**Dataset records**
----------
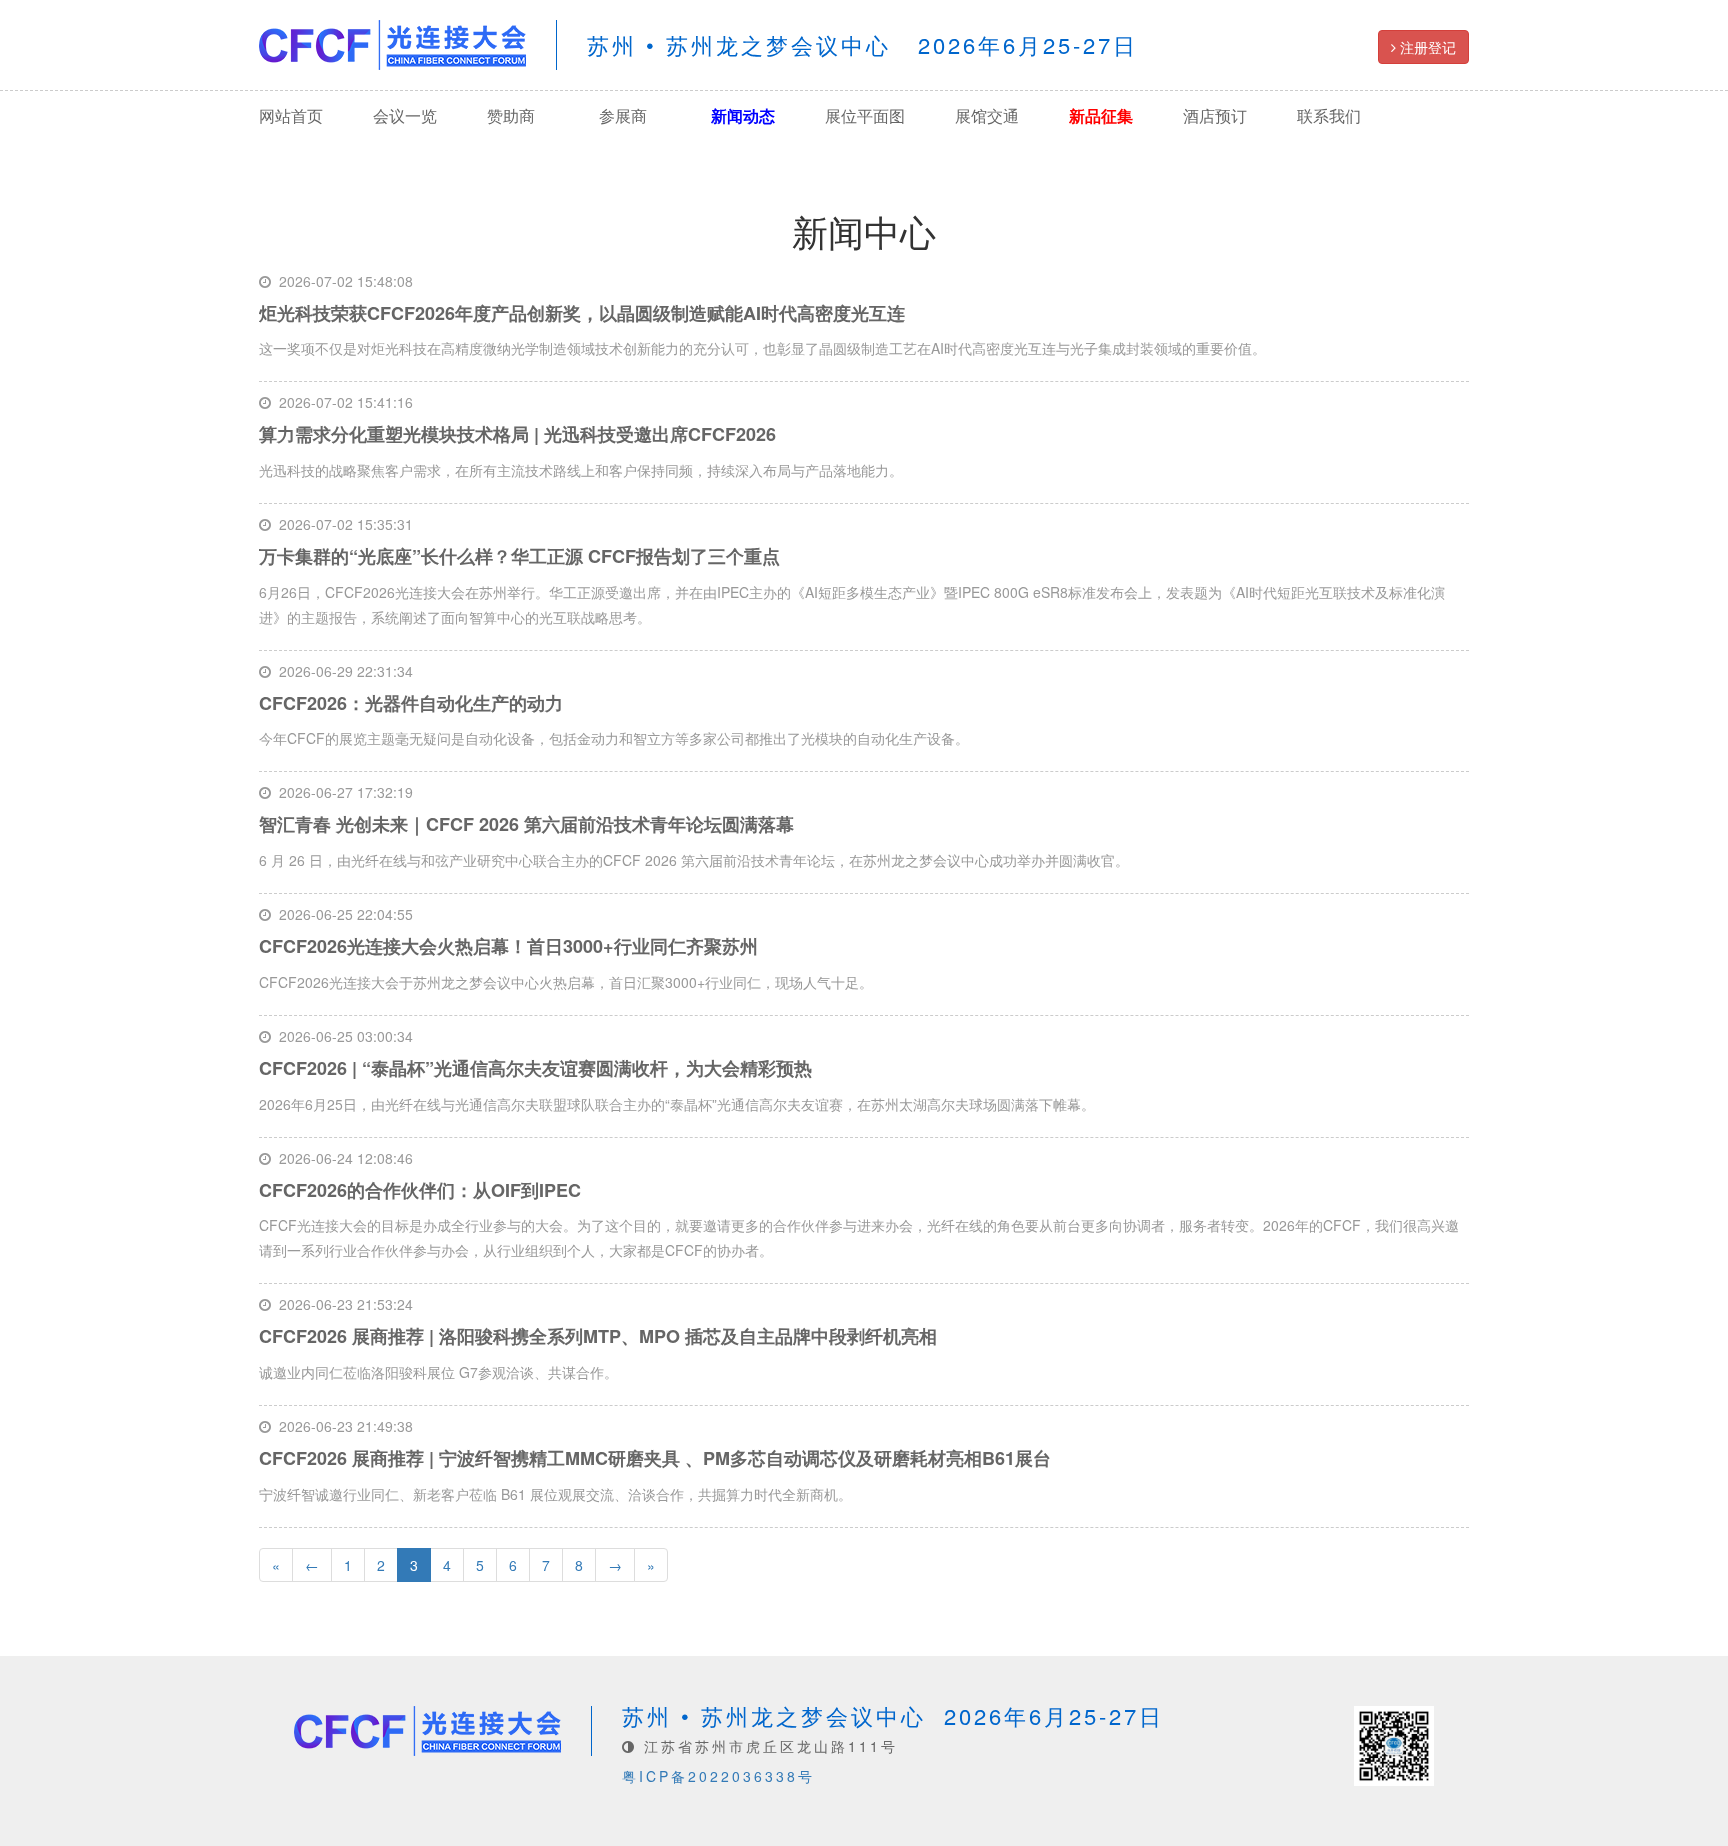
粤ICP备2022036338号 (718, 1776)
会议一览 (405, 115)
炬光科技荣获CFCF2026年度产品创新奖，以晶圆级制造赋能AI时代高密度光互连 (582, 313)
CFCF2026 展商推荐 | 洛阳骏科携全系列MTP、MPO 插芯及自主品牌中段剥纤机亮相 (598, 1336)
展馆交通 (987, 115)
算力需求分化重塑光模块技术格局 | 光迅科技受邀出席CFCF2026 (517, 434)
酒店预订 (1215, 115)
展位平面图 (865, 115)
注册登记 (1426, 47)
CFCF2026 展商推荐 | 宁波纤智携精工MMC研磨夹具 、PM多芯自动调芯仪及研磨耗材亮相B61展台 (655, 1458)
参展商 (623, 115)
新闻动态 (743, 115)
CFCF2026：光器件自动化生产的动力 (411, 703)
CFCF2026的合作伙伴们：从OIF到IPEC (420, 1190)
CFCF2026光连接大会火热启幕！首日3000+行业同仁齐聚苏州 (508, 946)
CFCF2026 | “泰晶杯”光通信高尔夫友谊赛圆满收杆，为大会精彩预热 (535, 1068)
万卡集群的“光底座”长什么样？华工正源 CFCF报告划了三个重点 (519, 556)
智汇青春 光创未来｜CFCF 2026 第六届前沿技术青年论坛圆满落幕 (526, 824)
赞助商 (511, 115)
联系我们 (1329, 115)
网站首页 (291, 115)
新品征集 (1101, 115)
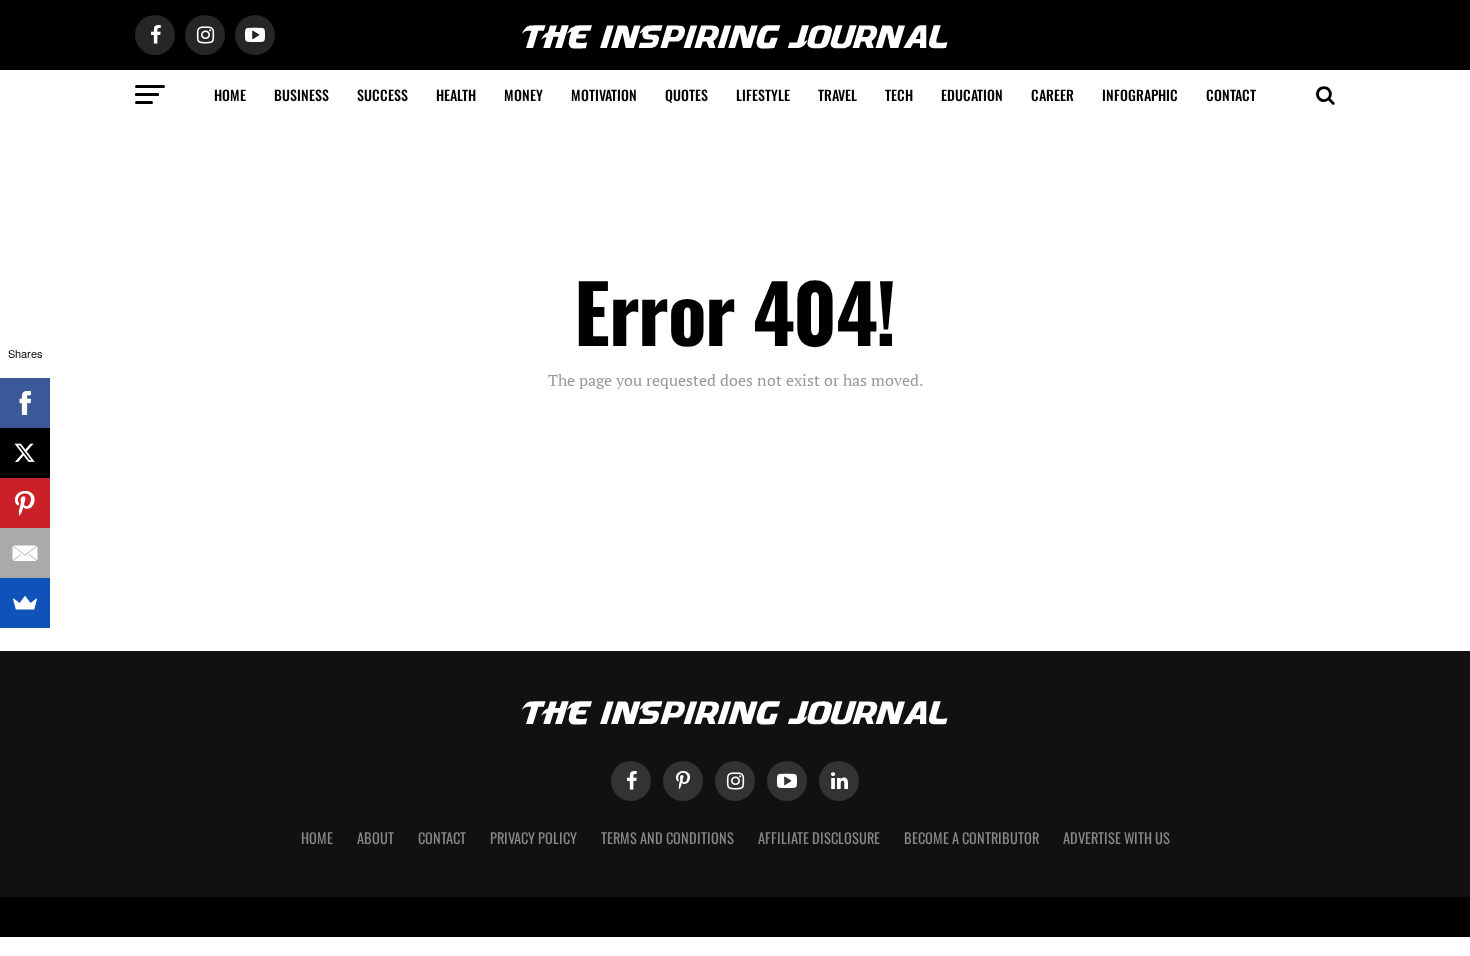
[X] (25, 453)
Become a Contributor (971, 837)
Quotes (686, 94)
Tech (899, 94)
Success (382, 94)
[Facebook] (25, 403)
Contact (1231, 94)
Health (456, 94)
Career (1052, 94)
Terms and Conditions (667, 837)
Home (230, 94)
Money (523, 94)
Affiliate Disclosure (819, 837)
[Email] (25, 553)
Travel (837, 94)
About (375, 837)
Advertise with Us (1116, 837)
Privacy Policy (533, 837)
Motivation (604, 94)
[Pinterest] (25, 503)
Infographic (1140, 94)
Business (301, 94)
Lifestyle (763, 94)
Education (972, 94)
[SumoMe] (25, 603)
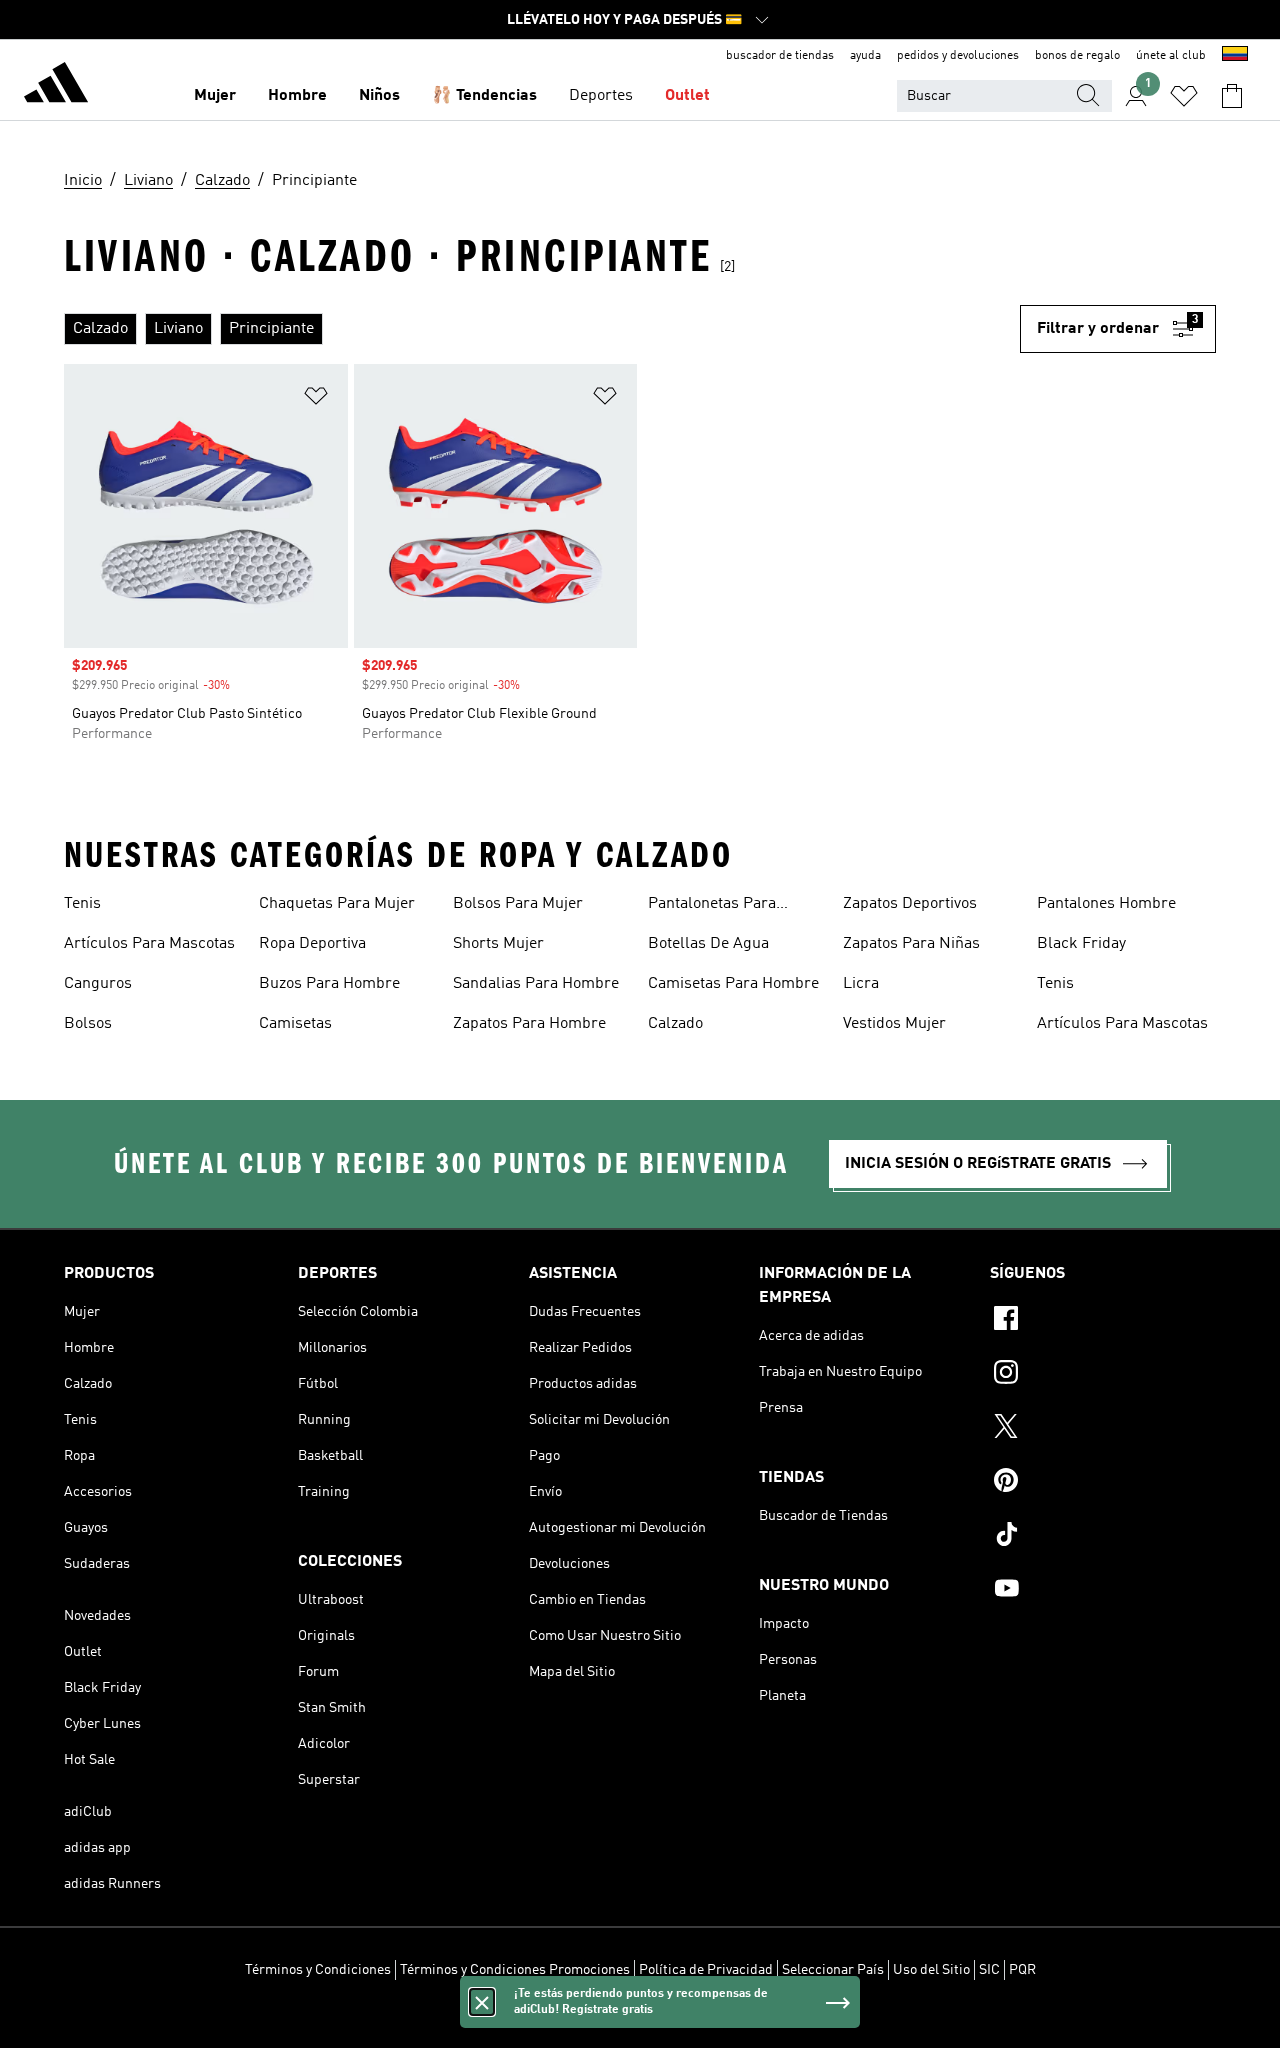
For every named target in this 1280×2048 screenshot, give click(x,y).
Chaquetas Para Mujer (337, 904)
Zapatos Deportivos (910, 904)
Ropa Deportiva (312, 944)
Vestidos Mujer (894, 1024)
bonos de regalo (1077, 56)
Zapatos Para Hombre (529, 1024)
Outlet (687, 96)
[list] (542, 329)
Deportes (601, 96)
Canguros (98, 984)
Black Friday (1081, 944)
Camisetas (295, 1024)
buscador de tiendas (780, 56)
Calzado (675, 1024)
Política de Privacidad (706, 1970)
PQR (1022, 1970)
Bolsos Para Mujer (518, 904)
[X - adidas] (1103, 1429)
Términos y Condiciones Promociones (515, 1970)
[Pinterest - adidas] (1103, 1483)
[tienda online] (56, 86)
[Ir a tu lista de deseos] (1184, 96)
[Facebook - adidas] (1103, 1321)
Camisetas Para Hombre (733, 984)
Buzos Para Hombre (329, 984)
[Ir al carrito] (1232, 96)
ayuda (865, 56)
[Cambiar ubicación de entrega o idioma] (1235, 56)
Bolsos (88, 1024)
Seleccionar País (833, 1970)
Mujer (215, 96)
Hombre (297, 96)
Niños (379, 96)
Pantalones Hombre (1106, 904)
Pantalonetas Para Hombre (712, 906)
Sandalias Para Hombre (536, 984)
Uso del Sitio (931, 1970)
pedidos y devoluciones (958, 56)
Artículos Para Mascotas (149, 944)
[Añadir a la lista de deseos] (316, 399)
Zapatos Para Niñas (911, 944)
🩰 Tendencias (484, 96)
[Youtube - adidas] (1103, 1591)
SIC (989, 1970)
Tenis (82, 904)
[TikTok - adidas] (1103, 1537)
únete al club (1171, 56)
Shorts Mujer (498, 944)
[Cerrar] (482, 2002)
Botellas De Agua (708, 944)
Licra (861, 984)
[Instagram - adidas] (1103, 1375)
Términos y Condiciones (318, 1970)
----------
**Prompt**
All lines from the start of the entries through the one with "赞助商 (511, 115)" are to be output exactly; omit the pictures.

**Solution below**
粤ICP备2022036338号 (718, 1776)
会议一览 (405, 115)
炬光科技荣获CFCF2026年度产品创新奖，以晶圆级制造赋能AI时代高密度光互连 (582, 313)
CFCF2026 展商推荐 | 洛阳骏科携全系列MTP、MPO 插芯及自主品牌中段剥纤机亮相 (598, 1336)
展馆交通 (987, 115)
算力需求分化重塑光模块技术格局 | 光迅科技受邀出席CFCF2026 (517, 434)
酒店预订 (1215, 115)
展位平面图 (865, 115)
注册登记 (1426, 47)
CFCF2026 展商推荐 | 宁波纤智携精工MMC研磨夹具 、PM多芯自动调芯仪及研磨耗材亮相B61展台 (655, 1458)
参展商 (623, 115)
新闻动态 (743, 115)
CFCF2026：光器件自动化生产的动力 (411, 703)
CFCF2026的合作伙伴们：从OIF到IPEC (420, 1190)
CFCF2026光连接大会火热启幕！首日3000+行业同仁齐聚苏州 (508, 946)
CFCF2026 | “泰晶杯”光通信高尔夫友谊赛圆满收杆，为大会精彩预热 (535, 1068)
万卡集群的“光底座”长什么样？华工正源 CFCF报告划了三个重点 (519, 556)
智汇青春 光创未来｜CFCF 2026 第六届前沿技术青年论坛圆满落幕 (526, 824)
赞助商 (511, 115)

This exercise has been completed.